| Data provided |
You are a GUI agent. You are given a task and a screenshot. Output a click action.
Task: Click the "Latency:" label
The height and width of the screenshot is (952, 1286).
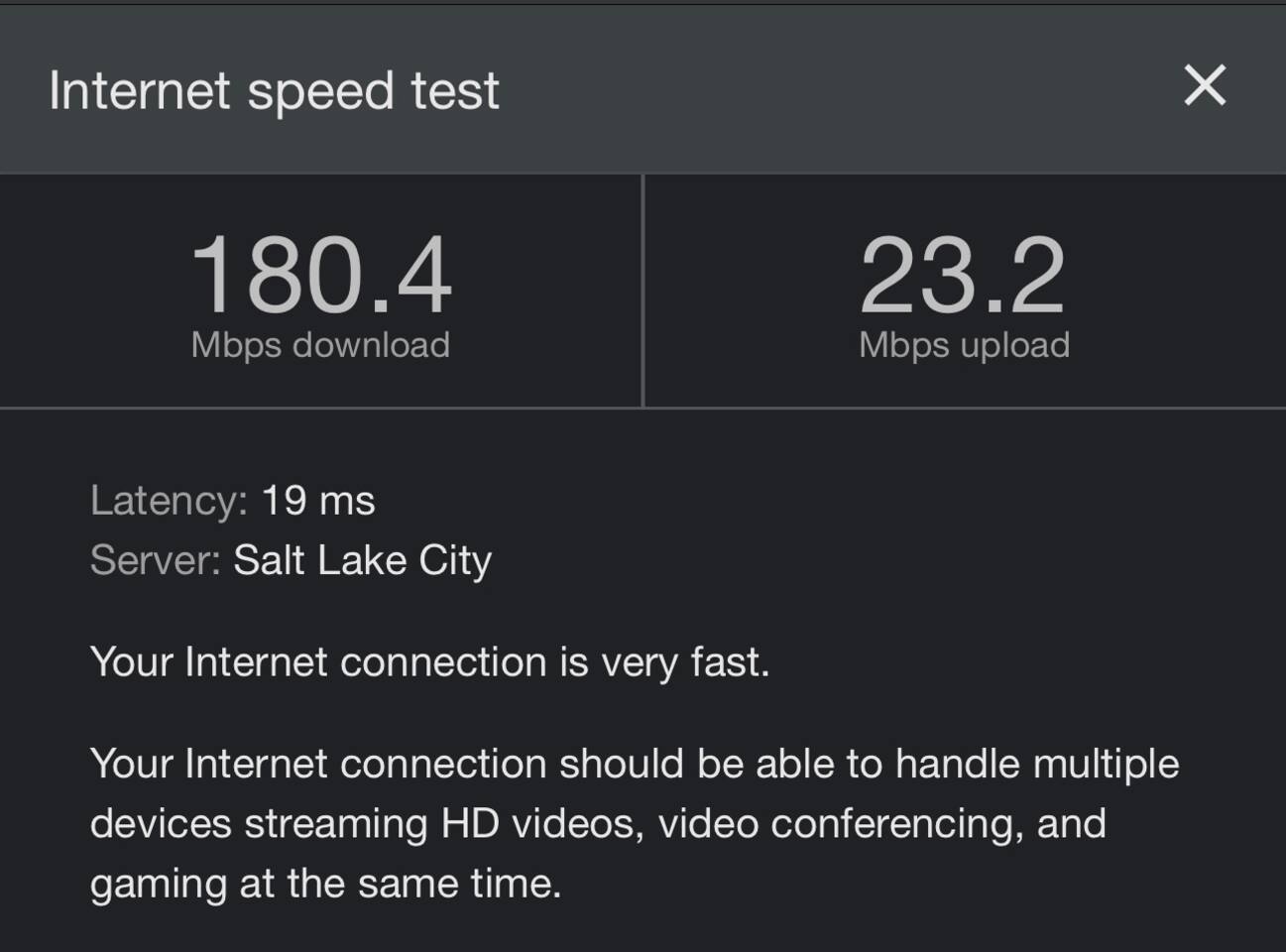169,501
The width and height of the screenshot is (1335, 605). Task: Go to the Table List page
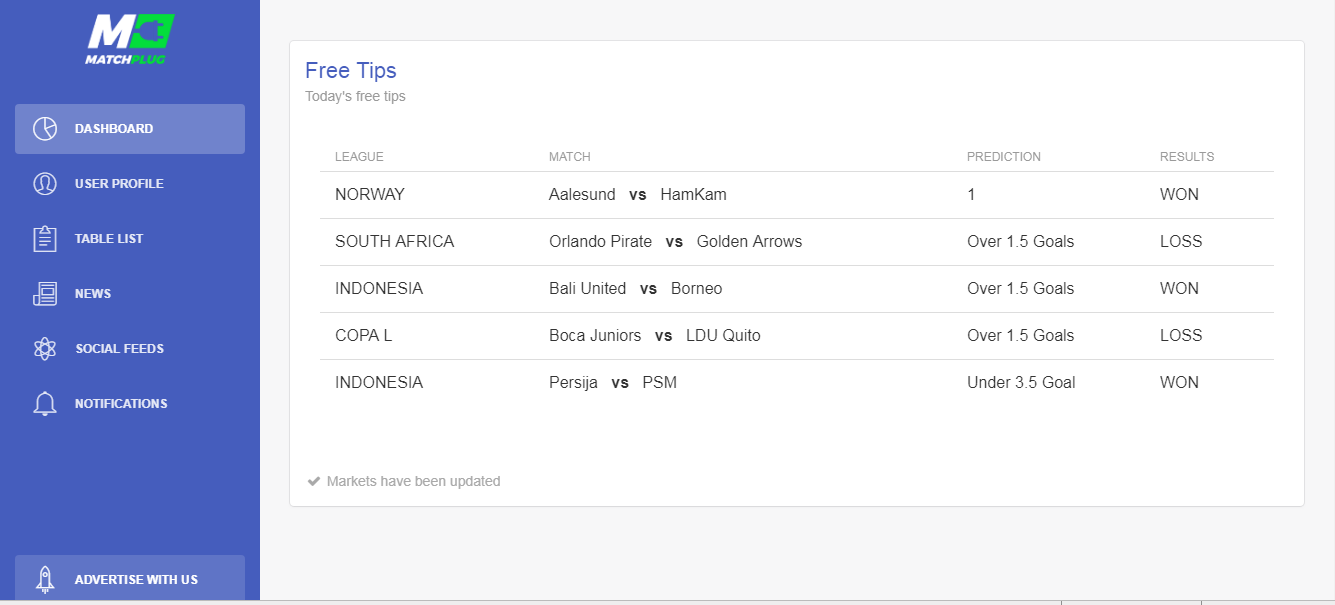(x=130, y=239)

| To be done |
Reproduce every line of the listing above, including the requests, and raise each coordinate in the answers by 111. Leave the pictures out.

| Written answer |
You are a GUI agent. You are given a task and a screenshot. Output a click action.
Task: Click the "Latency:" label
The height and width of the screenshot is (952, 1286).
280,612
The width and height of the screenshot is (1335, 605). Task: Go to the Table List page
(x=241, y=350)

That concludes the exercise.